L’importanza del bias è così fondamentale da garantire la sopravvivenza dell’essere umano, infatti è preferibile avere uno schema sbagliato che la sua totale assenza.

Tramite il meccanismo dello schemismo mentale, che è ampiamente diffuso, comprendiamo il perché sia così semplice nel mondo moderno radicare delle credenze invalide nelle nostre teste.

Il cervello ha perfezionato nel corso negli anni una tecnica di elaborazione e di correlazione dei fenomeni e degli accadimenti in maniera del tutto conscia o inconscia (i colori-genere rosa e blu) che vengono, alla fine del processo, confermati e consolidati attraverso i bias di conferma (donna è rosa, uomo è blu) nei propri sistemi di ragionamento.

Per azzerare questo schema, è necessario riformulare le nozioni corrette, mostrandone la contraddizione intrinseca e arrivare alle risultanze fornite dalle nozioni e non quelle date dalla nostra mente.

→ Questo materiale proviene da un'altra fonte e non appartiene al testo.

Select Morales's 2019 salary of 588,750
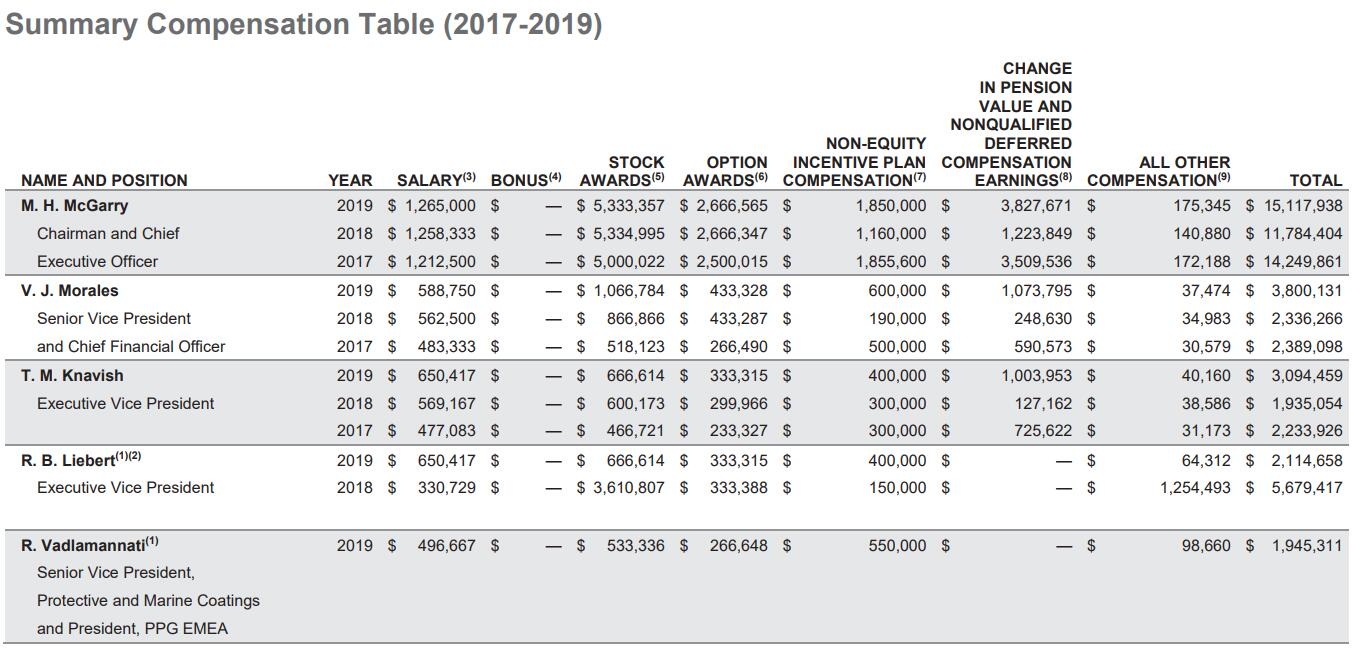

Il cervello umano è un tipo molto abitudinario che oppone una forte resistenza ai cambiamenti ed è sempre regolato e manipolato dalle strutture schematiche che lo abitano. Quindi ora è chiaro, che la questione delle mascherine rosa ai poliziotti non sia solo legata al colore in sé ma sia interconnessa al sistema di background del nostro assetto neuronale.

In pasto ai colori: tra emozioni e sensazioni

Recenti studi hanno dimostrato come gli esseri umani percepiscano i colori come dotati di singoli stati emozionali. Le nostre reazioni vengono sempre influenzate dall’umore e dalle esperienze che ad esso abbiamo associato. Lo stimolo visivo o sensoriale una volta ricevuto, viene immediatamente elaborato dall’amigdala che coordinando gli stati emotivi, produce una risposta inconscia.

Quindi, i circuiti neuronali integrano la risposta con le esperienze individuali pregresse. Nel caso in cui gli stimoli siano completamente nuovi, vengono appresi per la prima volta. Il significato generato dalle nostre sensazioni viene congelato nel nostro cervello, influenzando la percezione, il pensiero e il processo decisionale.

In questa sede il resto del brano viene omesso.